**AIM OF THE EXERCISE:** Find every line in the records that holds the string "agent". Copy each one.

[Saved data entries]
Start of Block

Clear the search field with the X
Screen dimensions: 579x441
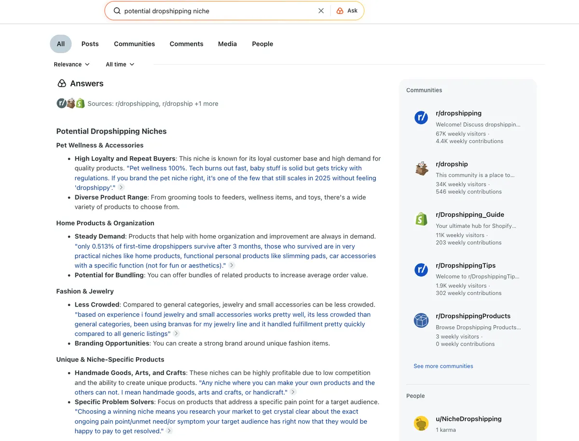coord(321,10)
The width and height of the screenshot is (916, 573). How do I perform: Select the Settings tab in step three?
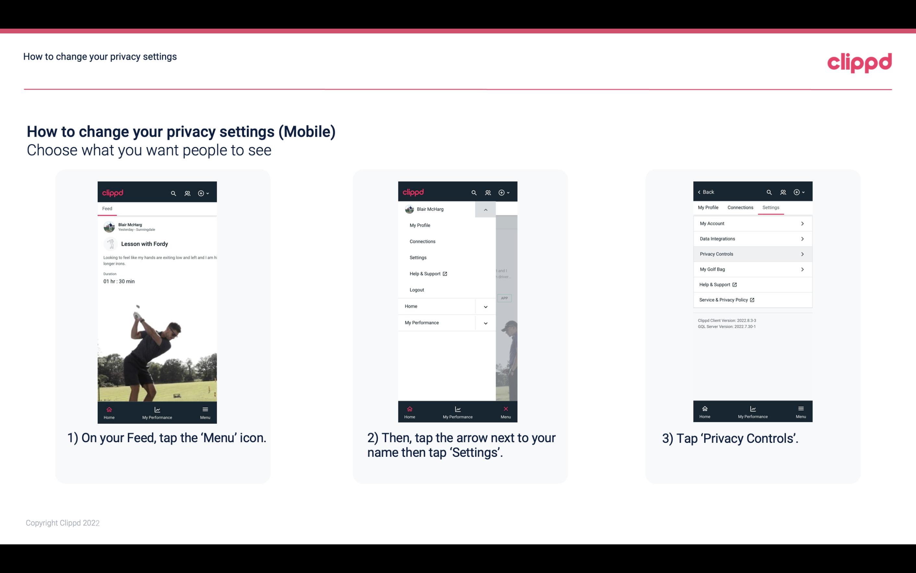770,207
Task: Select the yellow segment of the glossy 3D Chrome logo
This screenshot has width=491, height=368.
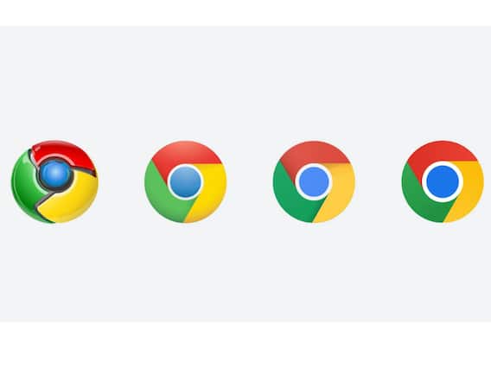Action: 72,200
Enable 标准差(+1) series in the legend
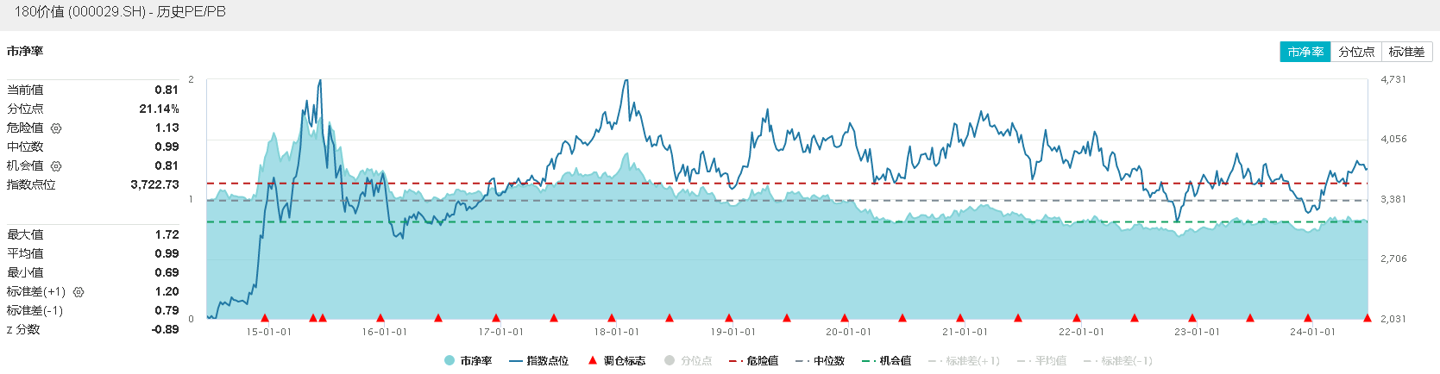Screen dimensions: 1440x374 pos(964,361)
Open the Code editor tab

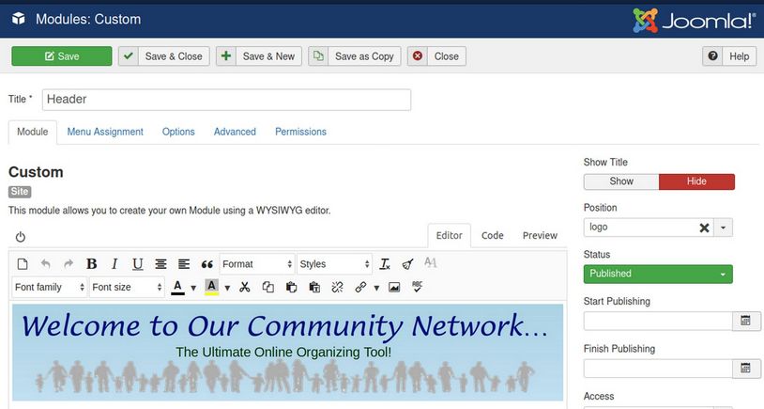[x=493, y=235]
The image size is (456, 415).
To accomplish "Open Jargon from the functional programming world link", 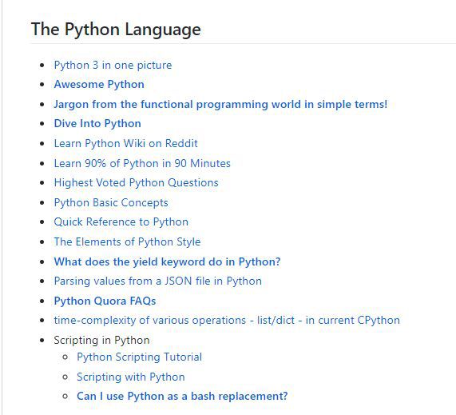I will click(220, 104).
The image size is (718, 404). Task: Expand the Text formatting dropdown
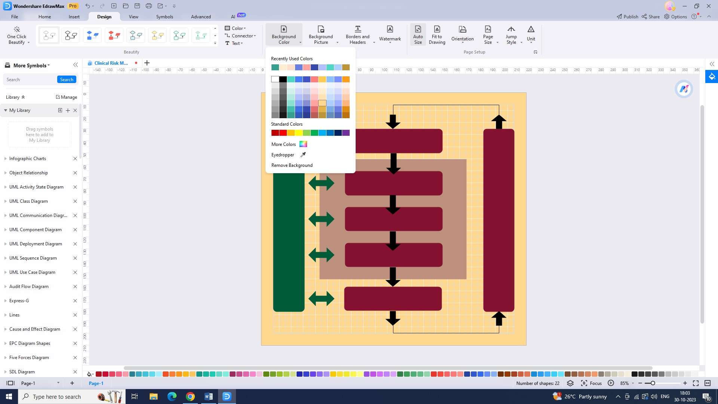242,43
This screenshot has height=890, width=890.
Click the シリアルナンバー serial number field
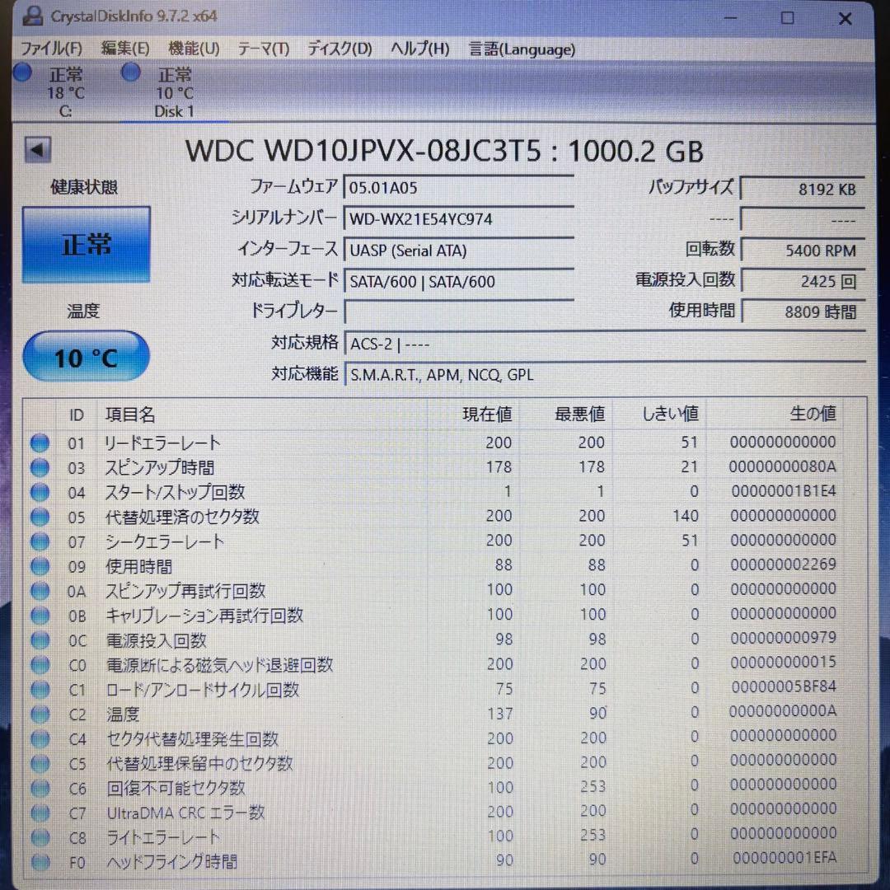click(x=459, y=218)
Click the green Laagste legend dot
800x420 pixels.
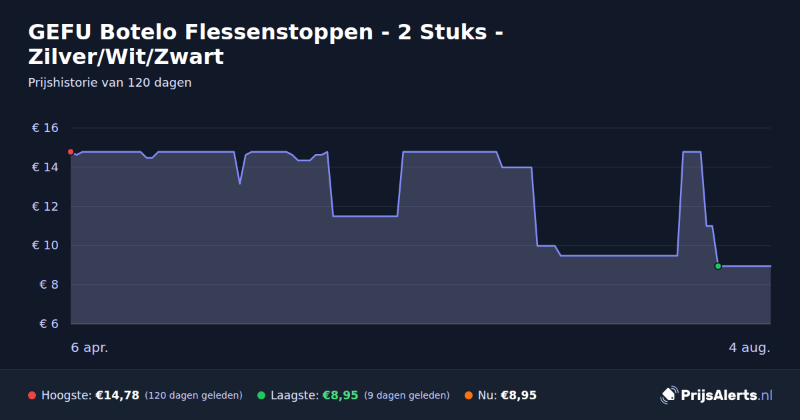click(x=261, y=395)
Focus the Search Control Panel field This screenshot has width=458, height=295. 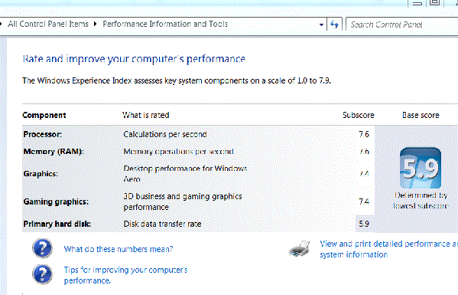point(402,25)
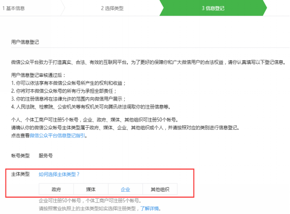This screenshot has width=290, height=214.
Task: Follow the 了解详情 link
Action: pos(150,208)

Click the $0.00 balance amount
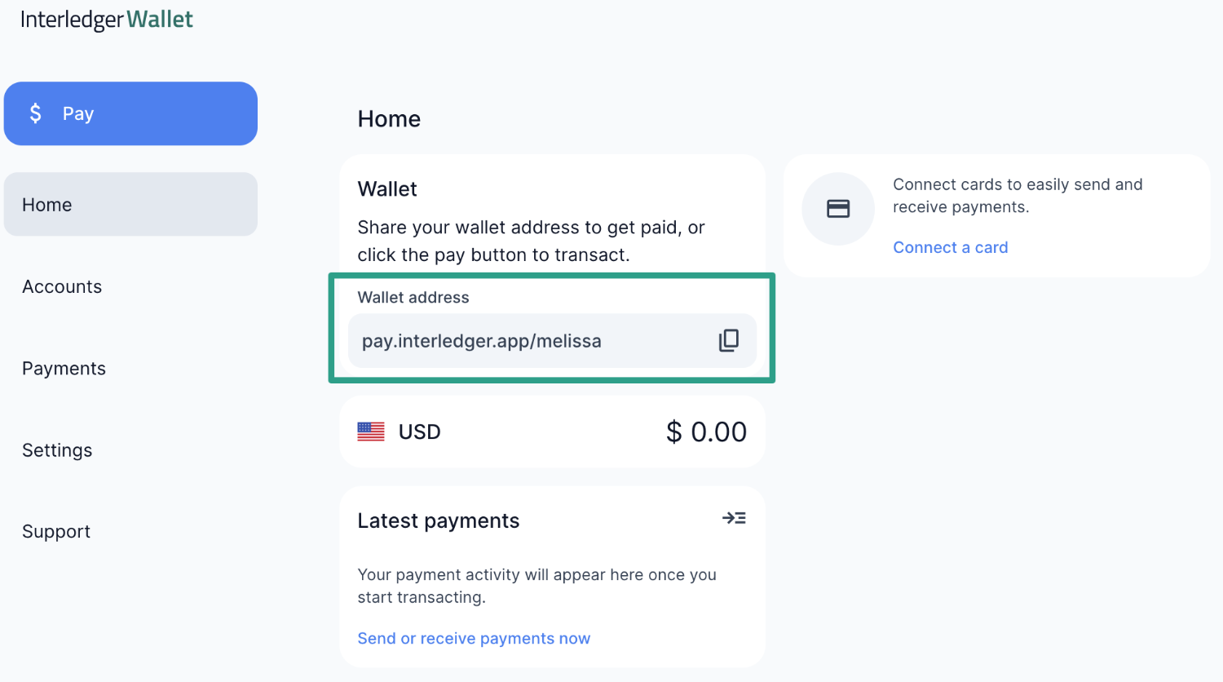[x=707, y=432]
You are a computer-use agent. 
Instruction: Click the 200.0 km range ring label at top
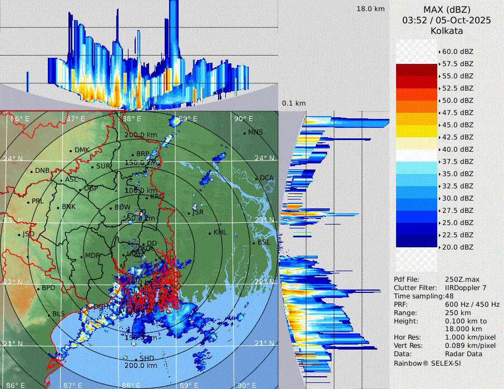pyautogui.click(x=141, y=135)
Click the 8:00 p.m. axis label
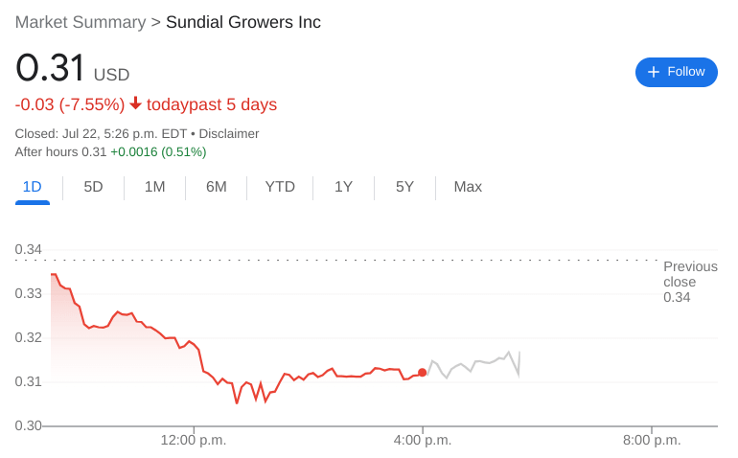Screen dimensions: 738x458 click(x=652, y=440)
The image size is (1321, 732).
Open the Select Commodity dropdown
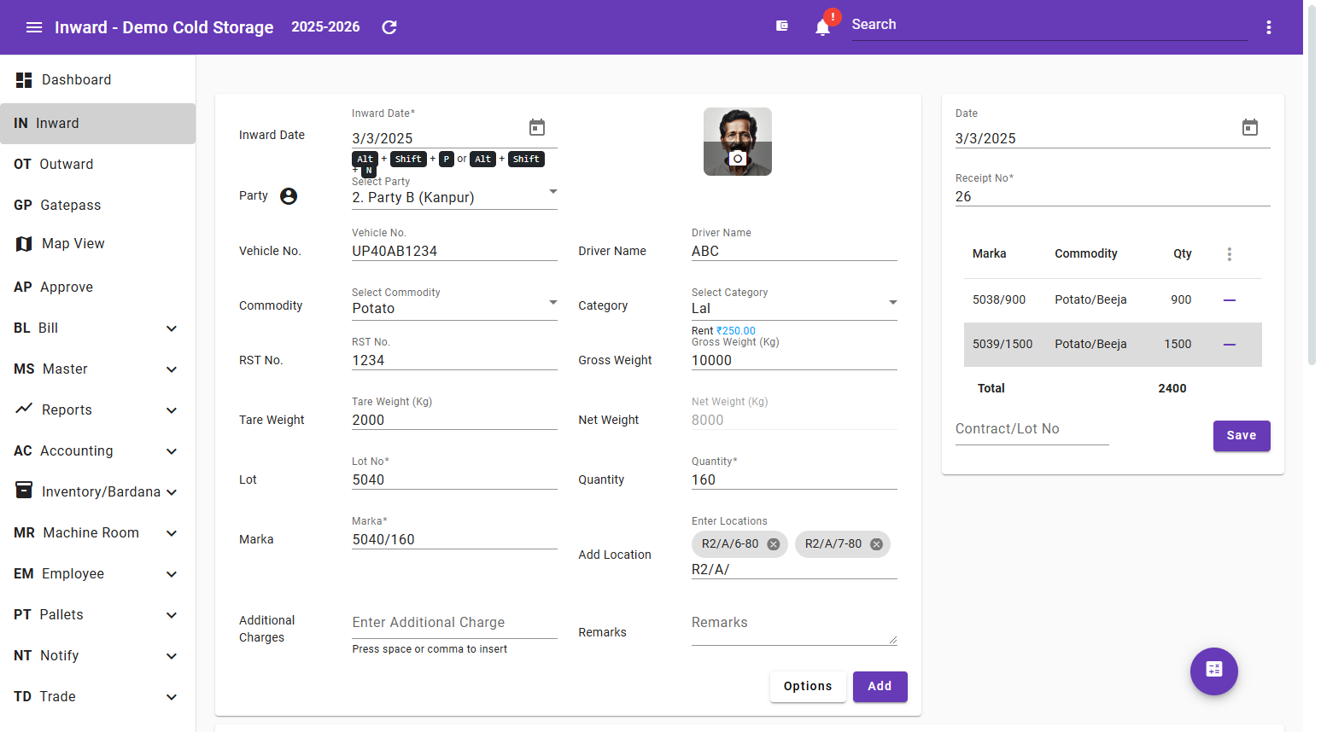552,303
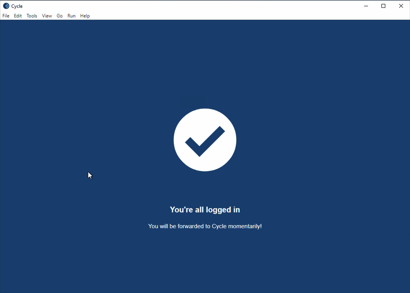Screen dimensions: 410x293
Task: Open the File menu
Action: tap(6, 16)
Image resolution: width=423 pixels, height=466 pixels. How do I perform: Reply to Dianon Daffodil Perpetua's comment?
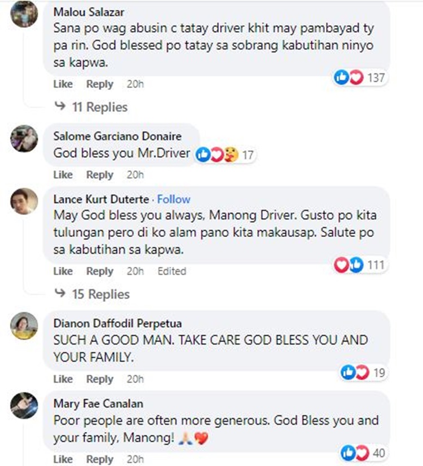pyautogui.click(x=100, y=379)
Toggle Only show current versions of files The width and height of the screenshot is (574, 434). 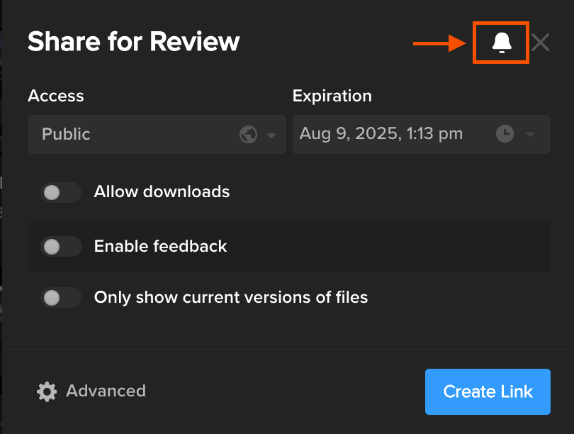61,297
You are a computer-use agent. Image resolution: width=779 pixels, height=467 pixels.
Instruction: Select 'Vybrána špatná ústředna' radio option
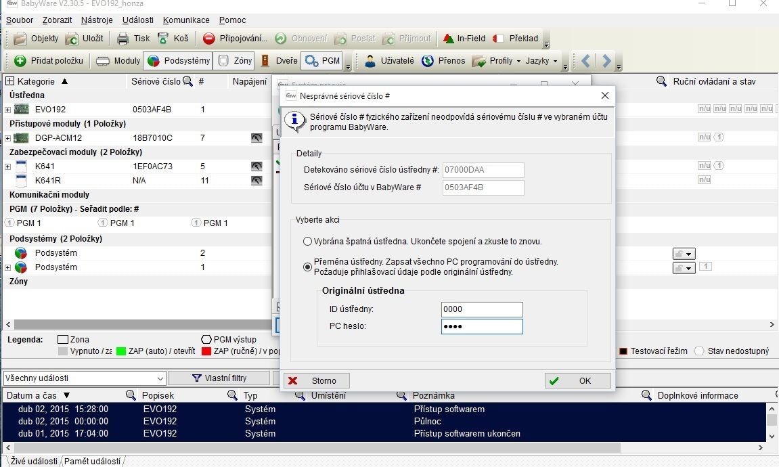point(308,241)
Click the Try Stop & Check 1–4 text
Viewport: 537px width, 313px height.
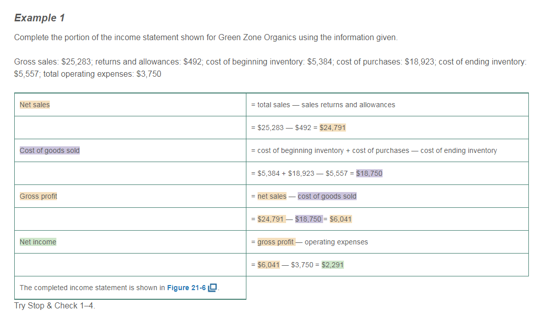pyautogui.click(x=54, y=305)
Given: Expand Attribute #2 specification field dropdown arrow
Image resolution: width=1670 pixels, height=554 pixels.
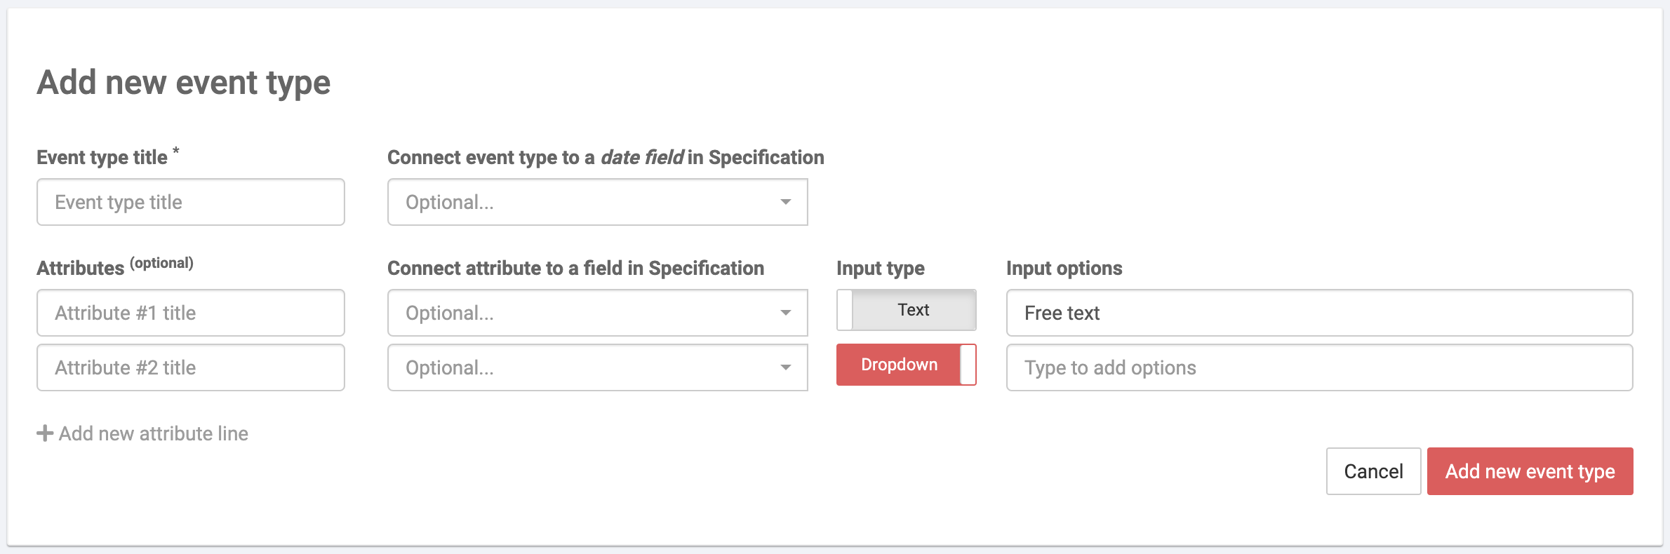Looking at the screenshot, I should [786, 367].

End of Block

**TASK RESULT:**
You are a computer-use agent. 
You are a computer-use agent. Image resolution: width=779 pixels, height=467 pixels.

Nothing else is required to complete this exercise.